Matrix Resurrections: la recensione di Mauro Lanari

Agente Smith: “Tu sapevi che la prima Matrix era stata progettata per essere un mondo umano ideale? Dove non si soffriva, e dove erano felici tutti quanti, e contenti. Fu un disastro. Nessuno si adattò a quel programma, andarono perduti interi raccolti. Tra noi ci fu chi pensò a… ad errori nel linguaggio di programmazione nel descrivere il vostro mondo ideale, ma io ritengo che, in quanto specie, il genere umano riconosca come propria una realtà di miseria e di sofferenza. Quello del mondo ideale era un sogno dal quale il vostro primitivo cervello cercava, si sforzava, di liberarsi.

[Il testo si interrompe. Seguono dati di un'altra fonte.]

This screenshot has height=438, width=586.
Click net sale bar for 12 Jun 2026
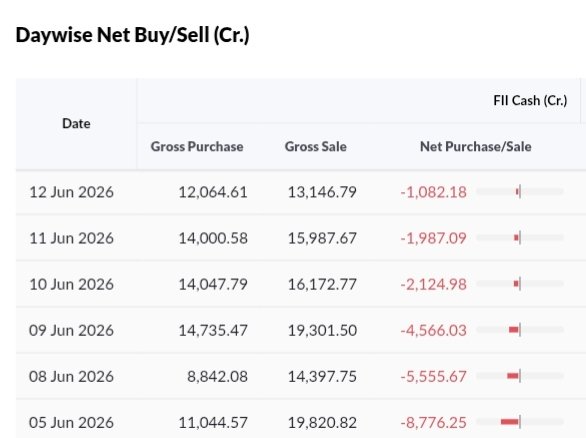518,192
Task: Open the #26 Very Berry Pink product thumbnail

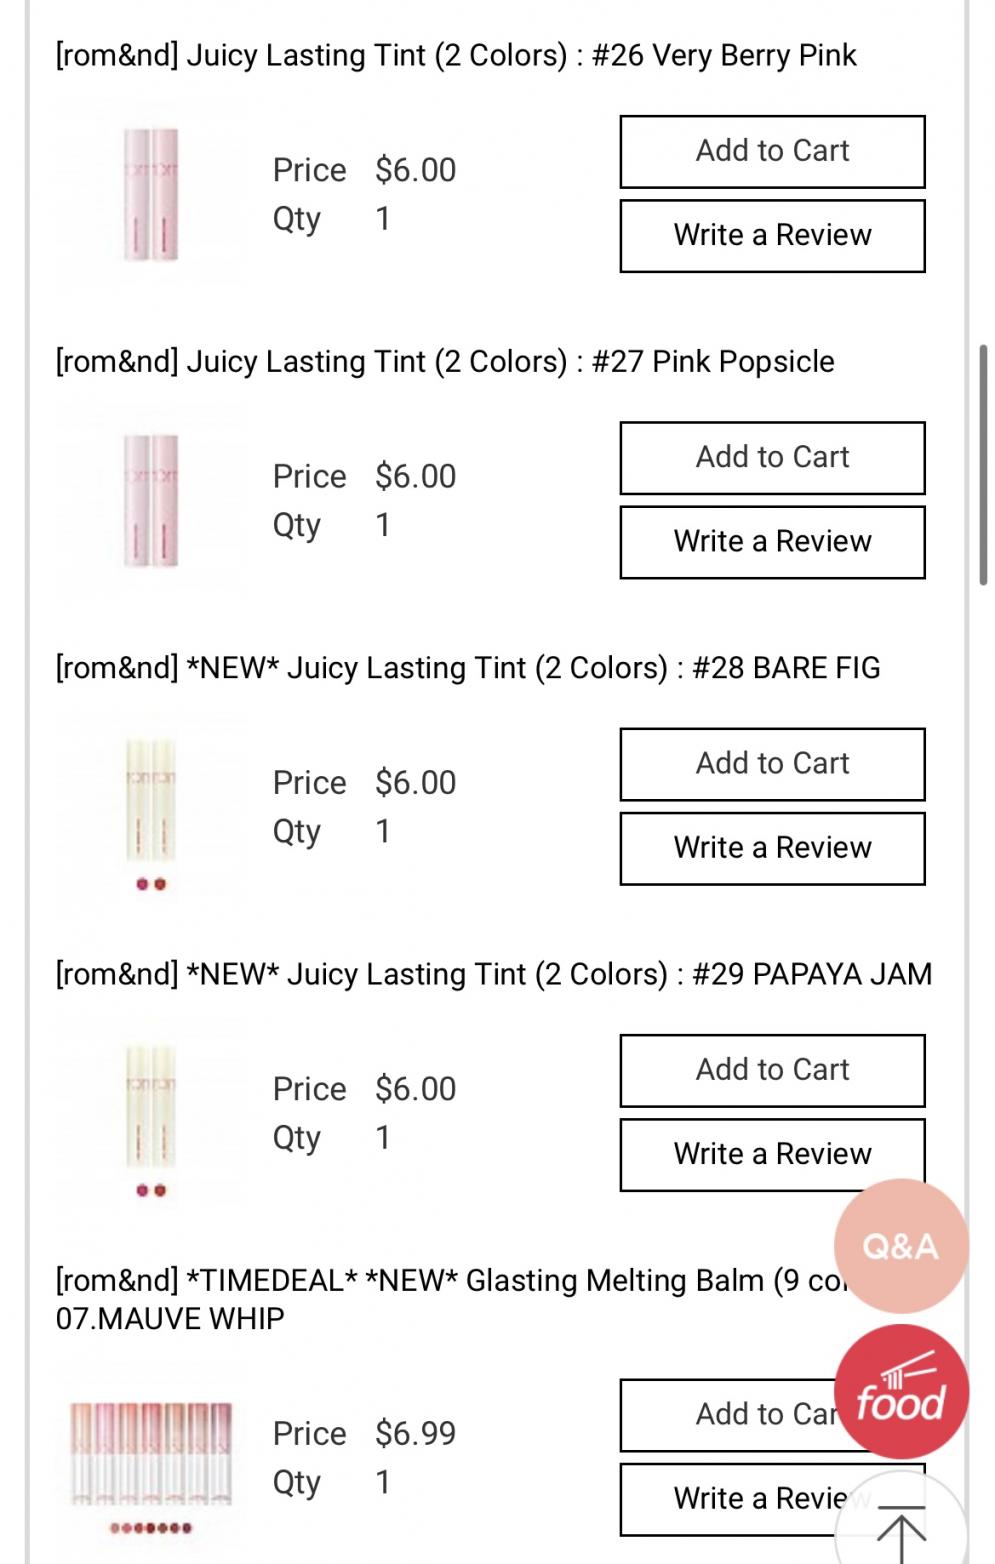Action: 151,195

Ecco perché poi Matrix è stata riprogettata così.” S’un simile assunto nichilistico non era possibile costruire alcunché, esso vanificava qualsias’ipotetico tentativo d’emancipazione in quanto già compiuto e falsificato. La saga è stata più o meno fruibil’e godibile a condizione d’obliare una delle peggior’incoerenze di sceneggiatura nella storia del cinema o, viceversa, interpretandola come la dimostrazione della veridicità della premessa di base. “Matrix 4” è un prodotto posticcio, aggiunto quasi un ventennio dopo senz’alcun valido motivo artistico: la metatestualità evita il dilemma fondamentale, la disquisizione sul libero arbitrio è stantia già di suo e comunque Lana ha il pudore di non prenderla sul serio, la storia d’amore fra Neo e Trinity aveva già toccato ben altri picchi emotivi nel reciproco risuscitamento dei primi 2 episodi, la critic’alla geek generation ch’avrebbe voluto cambiar’il mondo e invece n’è diventata la nuova padrona e schiava è eufemisticamente fiacca, il rifiuto d’una logica binaria (“a due valori”, algebra booleana, il parmenideo e aristotelico “aut aut: tertium non datur”) reitera l’allusione alla fluidità di genere in cast, ruoli attoriali e pubblico. Il resto non offre sostanziali novità (CGI, scene d’azione, caratterizzazione dei personaggi).